What to work on: Print exactly the lines from the one containing "Task: Click the The New Yorker source link" through the last line of the records below, both included, and nothing else; omit any pictures.

──────── Information shown ────────

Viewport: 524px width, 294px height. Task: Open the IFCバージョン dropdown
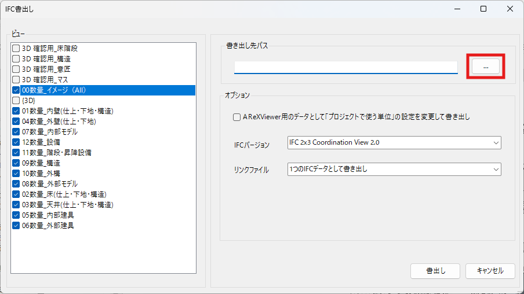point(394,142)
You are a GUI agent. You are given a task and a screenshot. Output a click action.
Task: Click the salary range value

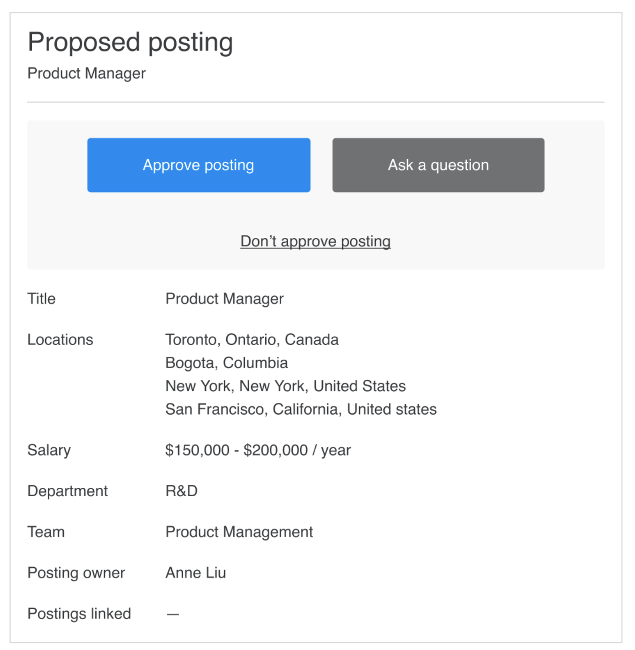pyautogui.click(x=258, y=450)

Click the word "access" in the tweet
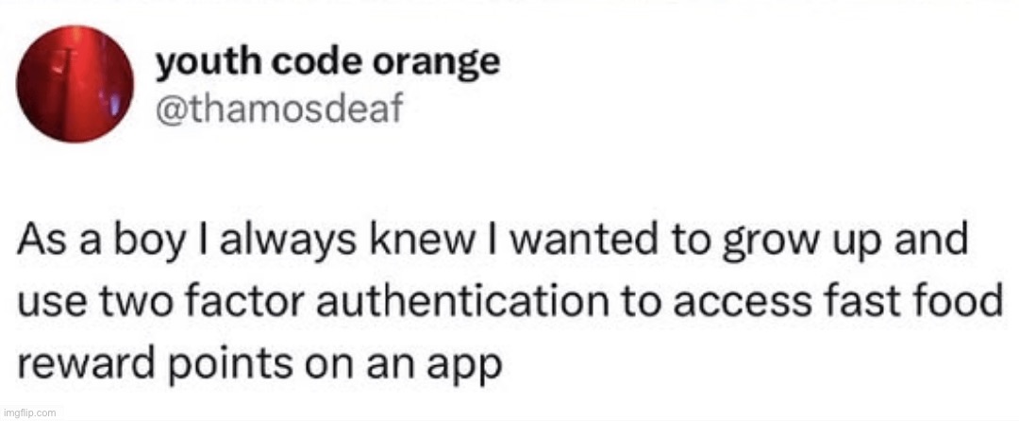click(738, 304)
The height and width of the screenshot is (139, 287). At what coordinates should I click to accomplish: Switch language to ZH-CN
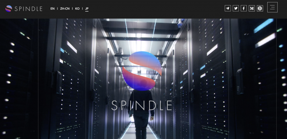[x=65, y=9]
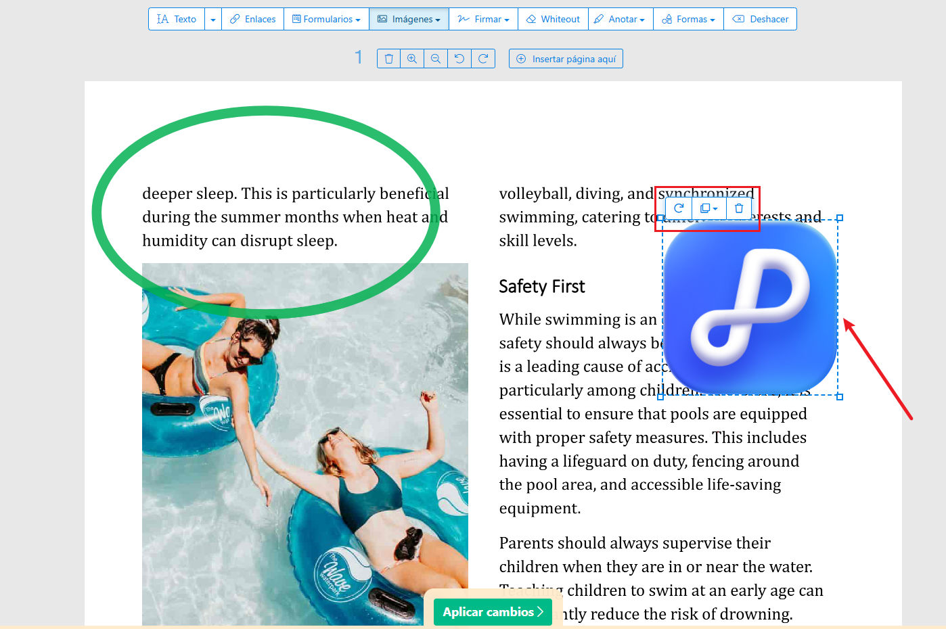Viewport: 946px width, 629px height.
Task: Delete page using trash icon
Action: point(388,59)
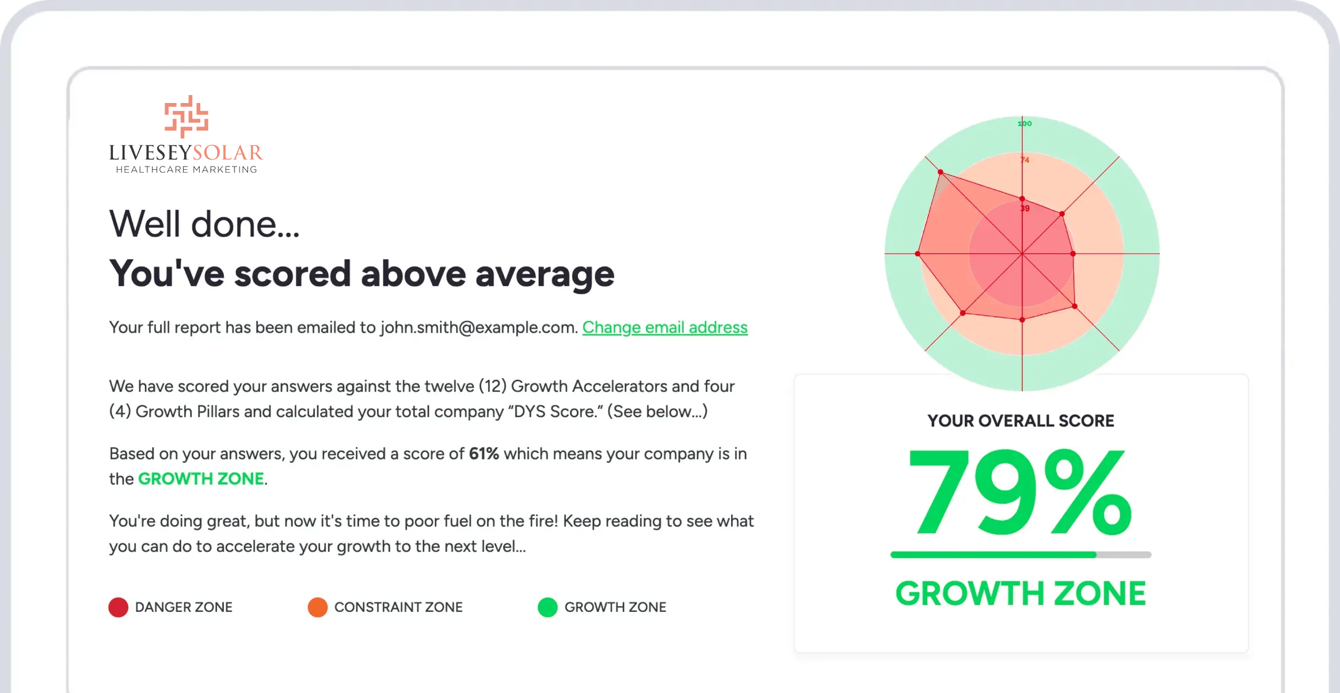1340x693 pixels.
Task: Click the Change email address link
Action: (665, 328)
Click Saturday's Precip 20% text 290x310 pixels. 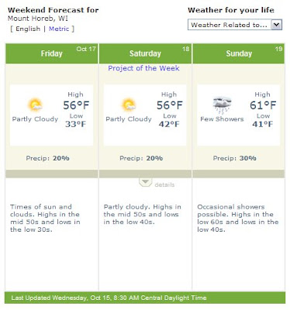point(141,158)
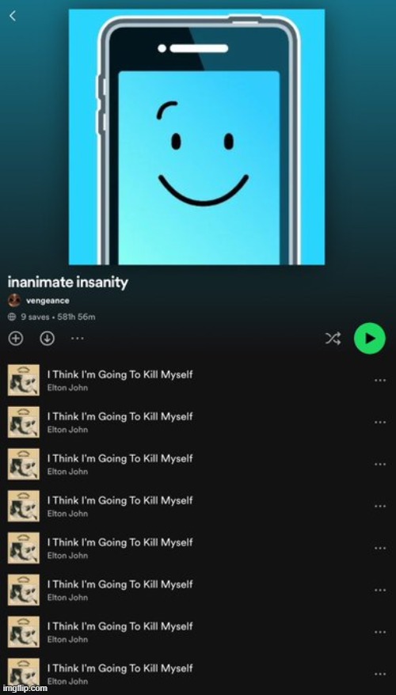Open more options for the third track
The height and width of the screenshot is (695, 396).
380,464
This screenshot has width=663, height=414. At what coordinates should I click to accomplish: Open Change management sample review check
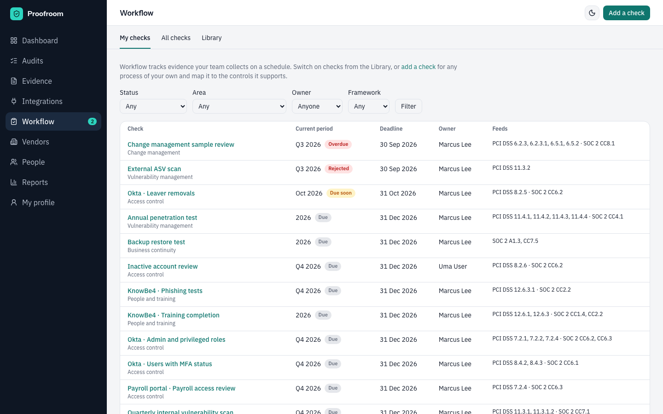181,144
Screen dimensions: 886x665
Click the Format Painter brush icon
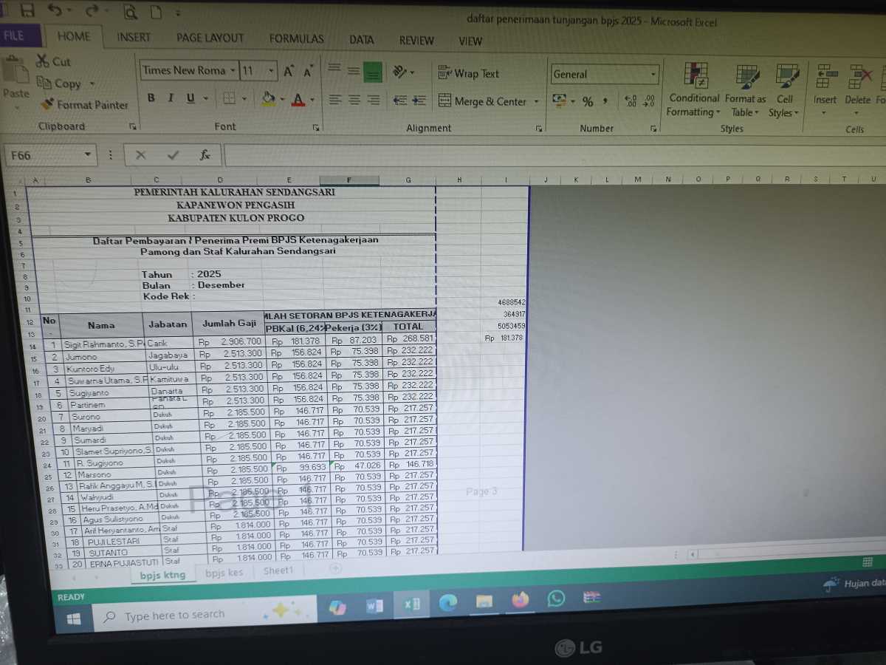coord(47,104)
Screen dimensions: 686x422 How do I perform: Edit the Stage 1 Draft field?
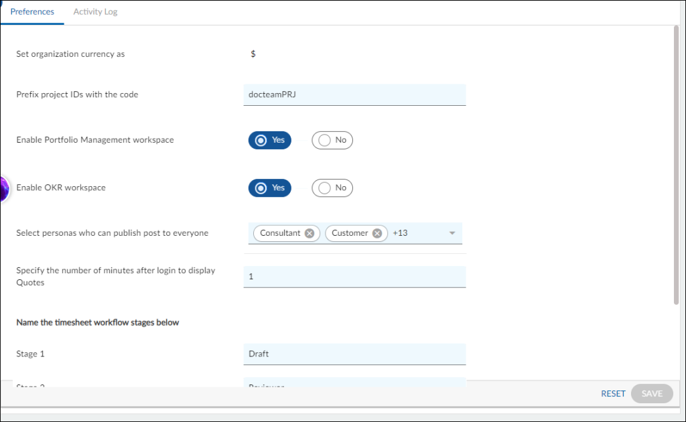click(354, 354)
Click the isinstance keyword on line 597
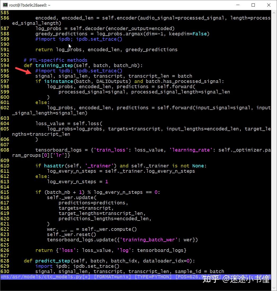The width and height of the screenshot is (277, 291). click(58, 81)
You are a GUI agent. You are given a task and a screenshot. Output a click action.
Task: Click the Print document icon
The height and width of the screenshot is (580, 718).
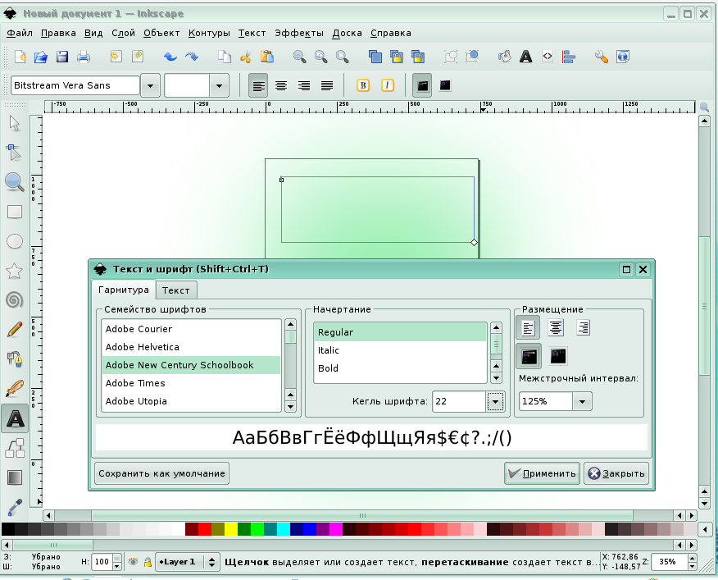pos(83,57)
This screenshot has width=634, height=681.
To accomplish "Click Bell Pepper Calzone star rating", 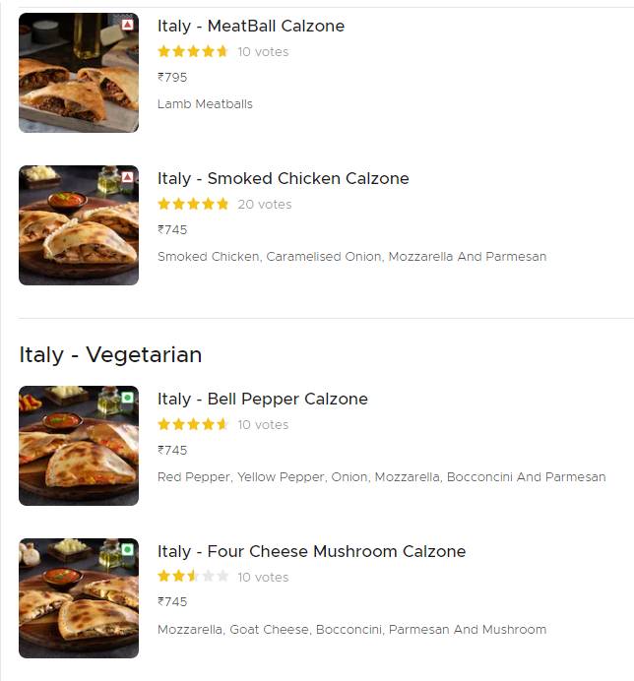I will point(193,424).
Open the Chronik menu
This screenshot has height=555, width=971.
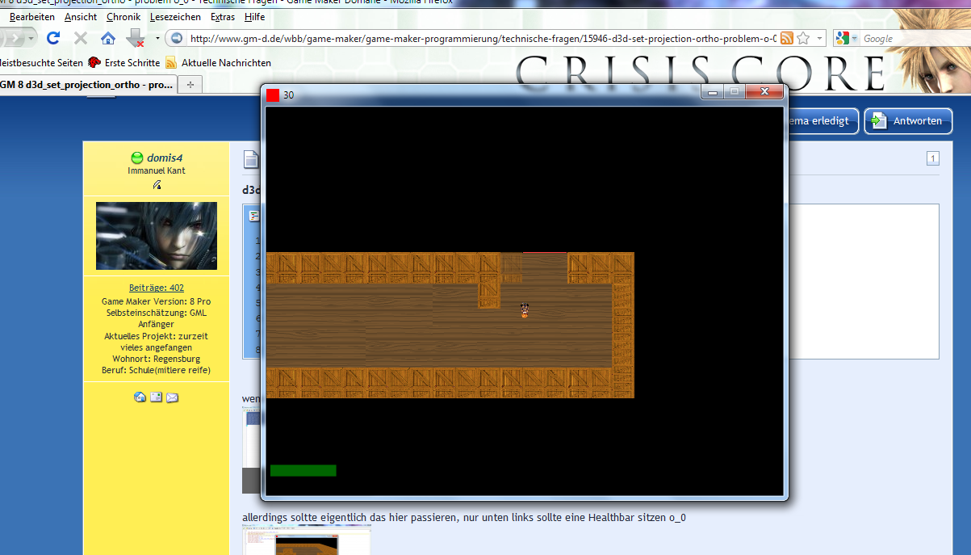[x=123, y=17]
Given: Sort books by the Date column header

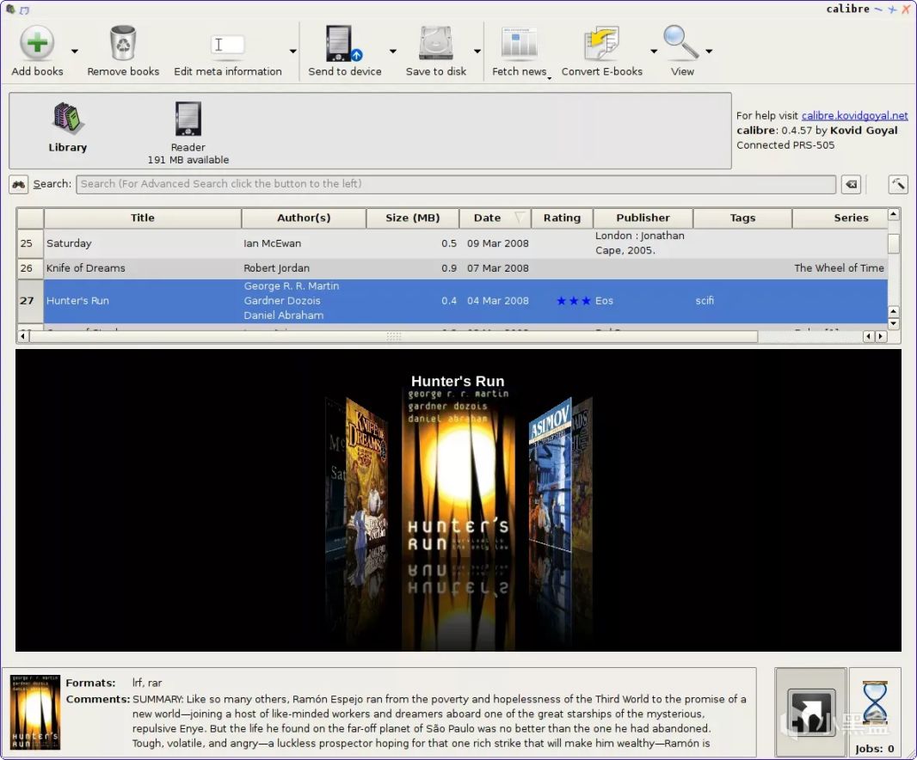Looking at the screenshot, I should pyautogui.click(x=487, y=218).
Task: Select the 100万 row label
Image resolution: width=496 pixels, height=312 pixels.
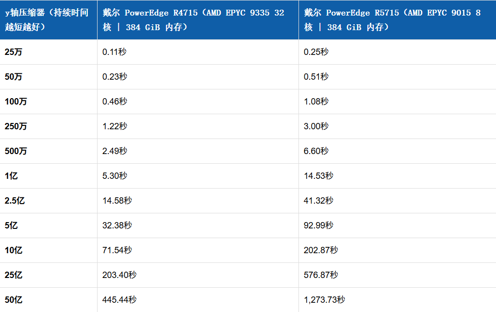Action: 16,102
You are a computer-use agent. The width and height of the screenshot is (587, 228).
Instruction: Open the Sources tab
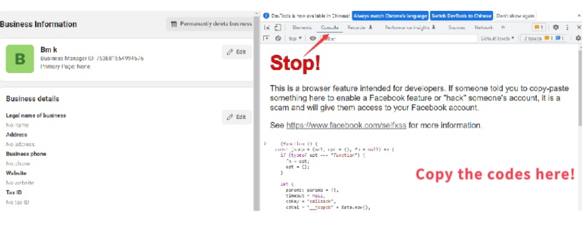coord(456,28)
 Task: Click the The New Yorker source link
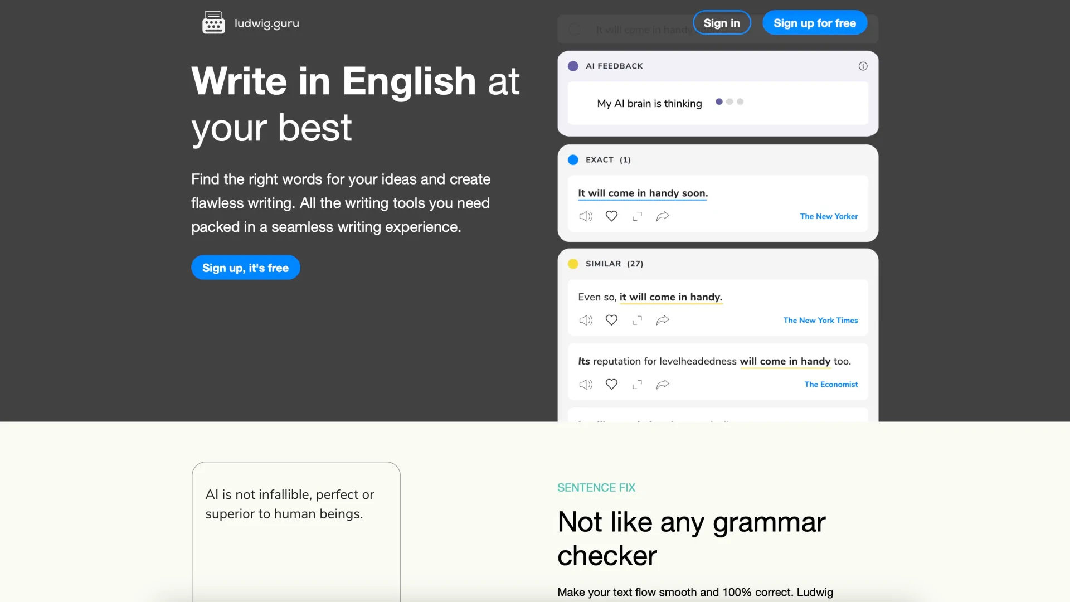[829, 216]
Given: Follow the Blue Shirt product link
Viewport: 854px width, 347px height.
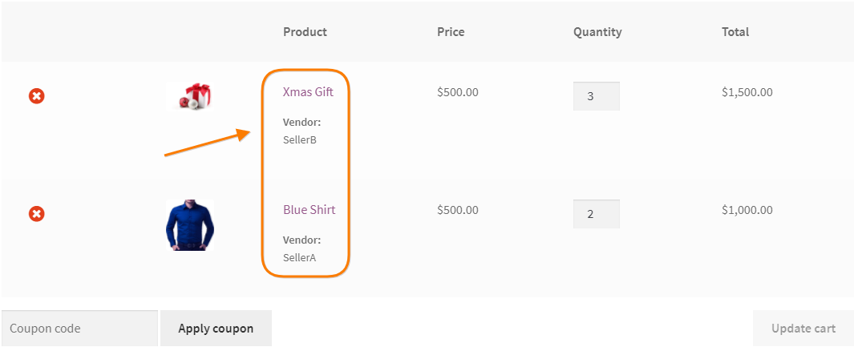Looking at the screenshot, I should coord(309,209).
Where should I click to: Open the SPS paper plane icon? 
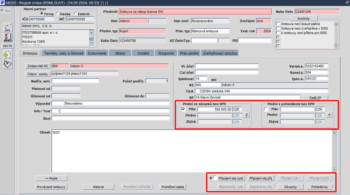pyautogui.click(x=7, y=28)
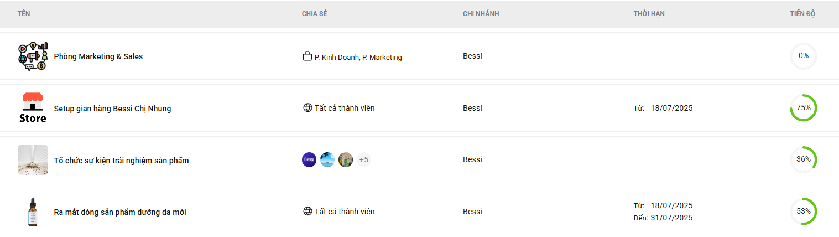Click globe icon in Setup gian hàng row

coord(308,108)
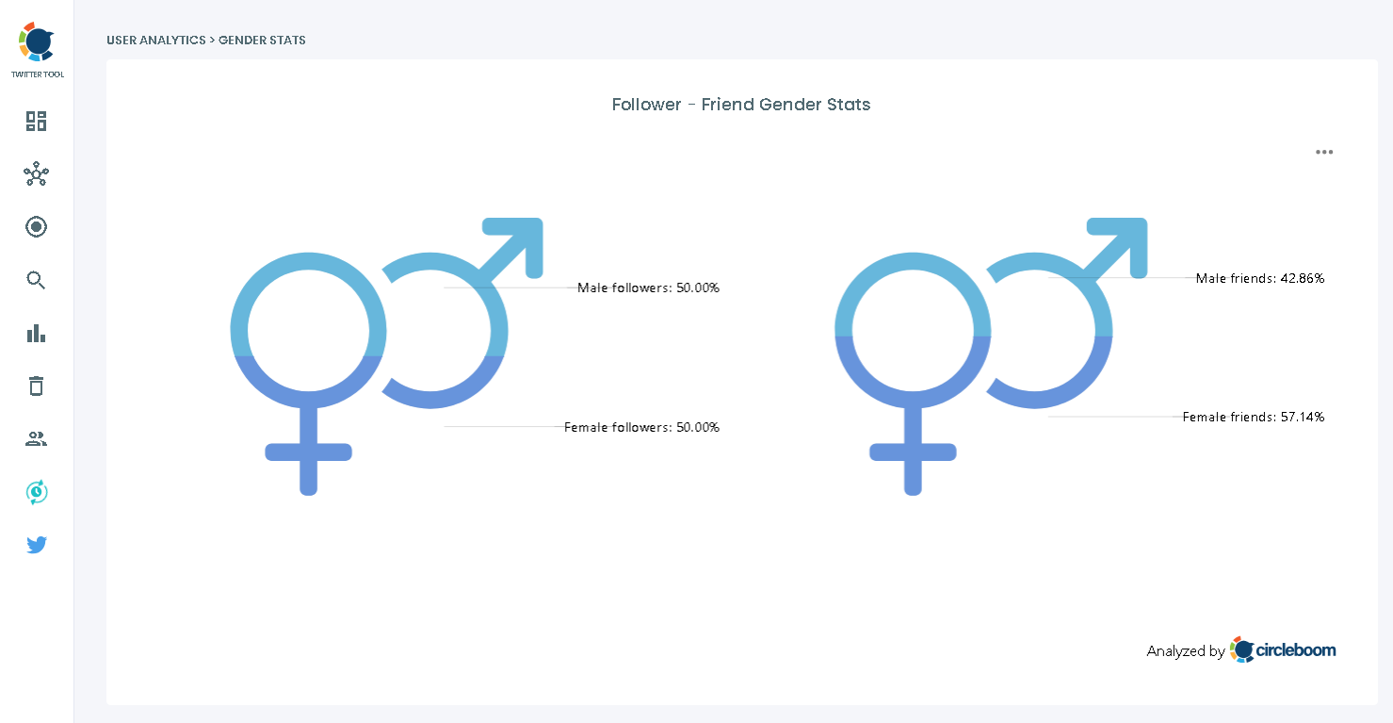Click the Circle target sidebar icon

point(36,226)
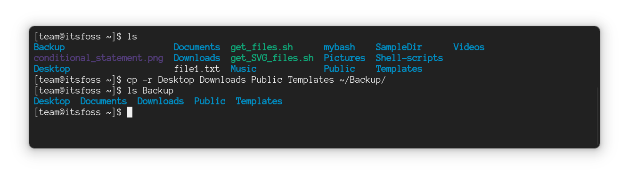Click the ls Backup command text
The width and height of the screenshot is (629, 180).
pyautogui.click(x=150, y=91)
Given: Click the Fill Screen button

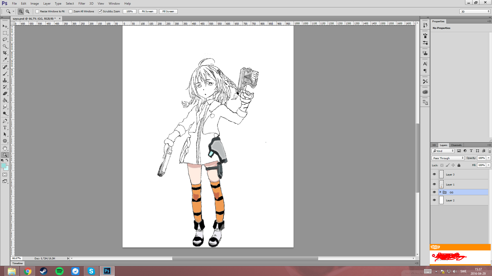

────────

Task output:
 Task: Click the The New Yorker source link
[829, 216]
Given: Follow the Blue Shirt product link
Viewport: 854px width, 347px height.
Looking at the screenshot, I should coord(309,209).
Where should I click to: Open the SPS paper plane icon? 
pyautogui.click(x=7, y=28)
Click globe icon in Setup gian hàng row

coord(308,108)
Click the Circle target sidebar icon

point(36,226)
Click the ls Backup command text
The width and height of the screenshot is (629, 180).
pyautogui.click(x=150, y=91)
Given: Click the Fill Screen button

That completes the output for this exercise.